O céu rosáceo. As gotas negras da chuva que ao caírem sobre o rosto pareciam o lápis de olho manchado, derretido de tanto chorar – quantos olhos deveria ter para abrigar tantas manchas? – brincadeiras zunindo ao pé do ouvido, que descalço, roçava os dedos na terra suja. Aqueles lá não eram eles, muito doces, derretendo na chuva.
_ Não consigo mais escrever. Acho que perdi meu talento.
_ Mas minha querida, você nunca o teve.
Silêncio histérico de alto-falante. Zumbidos adocicados daquela festinha nonsense que deram ontem à tarde. O tiro cortando o ar à lá Matrix.
_ Você é mesmo um idiota.
_ E você é frígida!
Merda jogada no ventilador, se espalhando pra todo lado, todo mundo vendo. Merda! Os podres assim expostos dão na gente uma vontade louca de rir descontroladamente, um pânico crescente. Ele tinha que ser assim tão duro?
_ Vem, vamos fazer sexo.
_ Não quero, sou frígida.
_ É mesmo, mas quem tem que gozar sou eu, não você.

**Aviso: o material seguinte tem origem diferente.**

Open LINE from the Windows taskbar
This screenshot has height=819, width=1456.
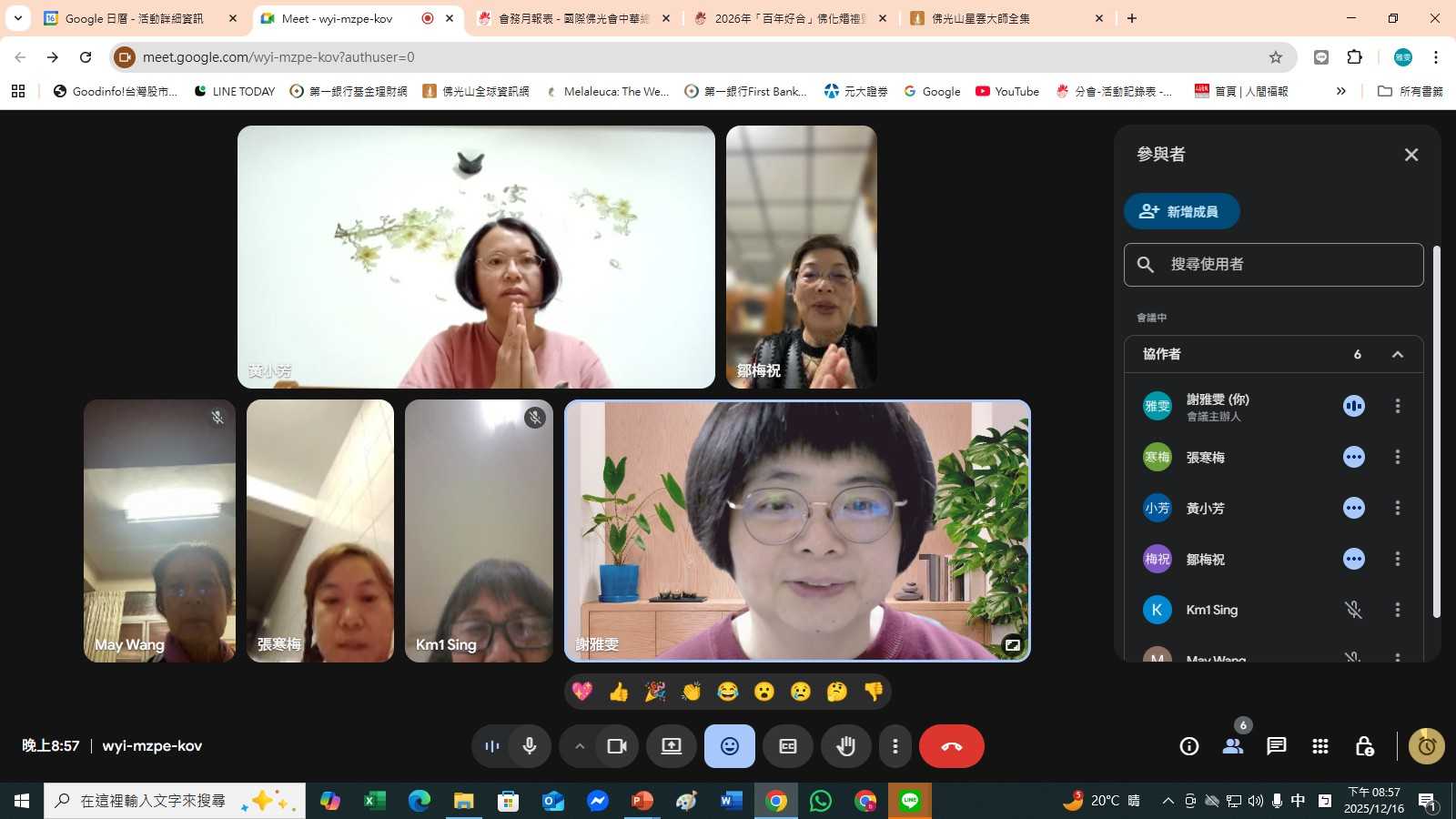[909, 801]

Filho da puta. Soquei sua cara com força. Vi o sangue na minha mão. Ele sorriu, sangrando por fora e satisfeito por dentro.

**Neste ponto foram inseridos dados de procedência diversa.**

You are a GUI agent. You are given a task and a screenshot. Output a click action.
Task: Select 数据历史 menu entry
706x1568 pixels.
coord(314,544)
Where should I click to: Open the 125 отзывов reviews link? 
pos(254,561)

_ Sempre me deu tesão te ver assim irritada.
Queria me acordar do torpor, dizia. Antes com raiva do que com sentimento nenhum. Eu só queria amá-lo com desespero. Sorver sua boca, tomar sua saliva como se fosse água na ressaca: necessária.
_ Toma, cheira.
_ Não quero usar essa porra, já te disse. Eu não sou assim.
_ Ah é, além de não gozar, você também não usa nada que te deixe alta. Putz, você é um pé no saco.

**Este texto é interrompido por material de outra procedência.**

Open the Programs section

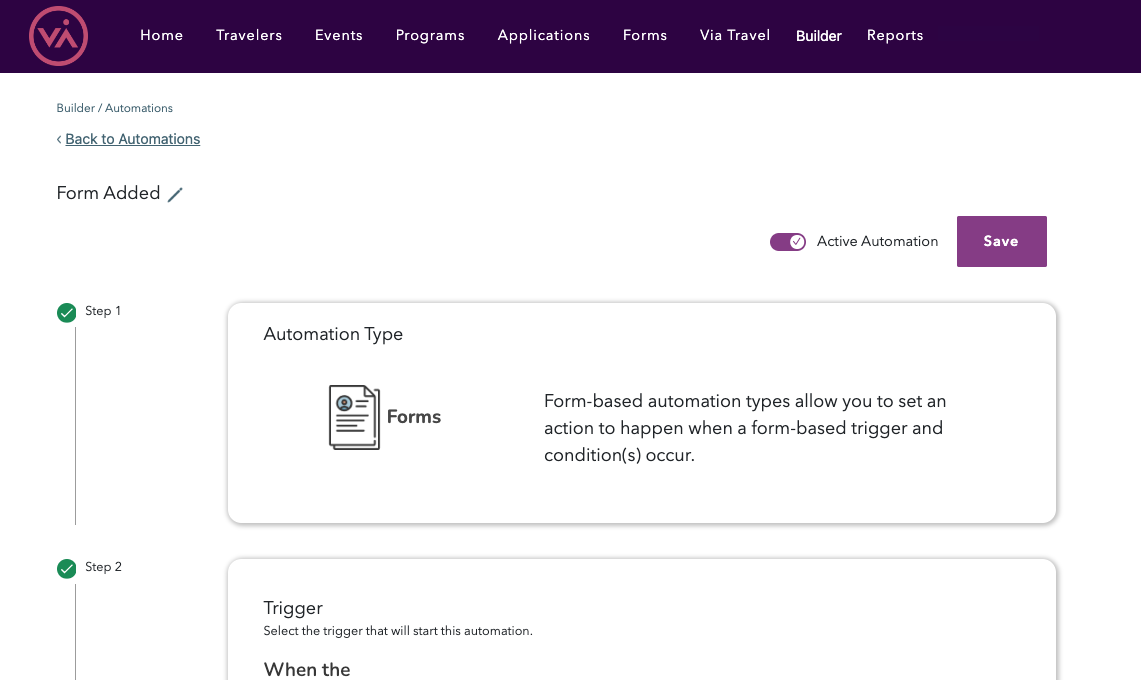coord(430,35)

_ Ah vai se fuder, seu viadinho.
Me acordar assim dessa forma escrota. Cogumelos nascendo na nossa janela. Eu tomando seu sangue no meu copo de vinho. Nosso pacto inquebrável. Minha dor, seu prazer. Seu prazer, meu amor.
_ Eu vou ter que te matar.
_ Por que?
_ Pra provar que você é um sonho ou um pesadelo, sei lá.
_ Se você quiser eu vou embora. Saio por essa porta e levo meus livros comigo.
_ Se você for, os livros ficam. Eles pelos menos me fizeram gozar.
Se emputeceu. Eu não sou frígida. Você que é ruim de cama. Me deu um tapa na cara com as costas da mão. Saiu, bateu a porta. Não voltou nunca mais. Os livros ficaram.

3.07.2008

Azul

Tua cor desbotada manchou meu lençol, manchou minhas roupas e nas minhas coxas deixou marca indelével de mãos.
No quarto vazio dos nossos planos só me restaram teu cheiro, tua tinta e tua acidez tantas vezes destilada como veneno em discussões pós-sexo.
Brincadeira pequena de espírito pequeno, razões mesquinhas para continuar com tudo. Segurança fútil baseada em um castelinho no ar, flutuando com cordas que mãos em desespero tentam agarrar.
Tua cor desbotada manchou minha garganta. Acordo ressecada por dentro, cuspindo teu azul que grudou em mim naquele beijo cheio de rancor.
Queria eu que tua cor sumisse e que somente tua memória desbotada ficasse. Mas não consigo, e como se não bastasse minha comida tem teu gosto. Adorável, odiável, simplesmente você. Deixou marcas em fogo e salgou meus alimentos com teu suor de desejo.
Caçei-te tanto, com arco, flecha, espada e escudo, acabei derrotada ficando, caça ferida e amedrontada, acuada na cama, banhada de lágrimas e ardente de raiva.
Tua cor desbotada manchou meu caminho, e mesmo depois da porta batida e de nossos sonhos sem vida, eu procurei uma saída.
Mesmo depois de meses sem ouvir teus passos, meu amor, tua cor maldita e desbotada ficou em mim, me sufocando.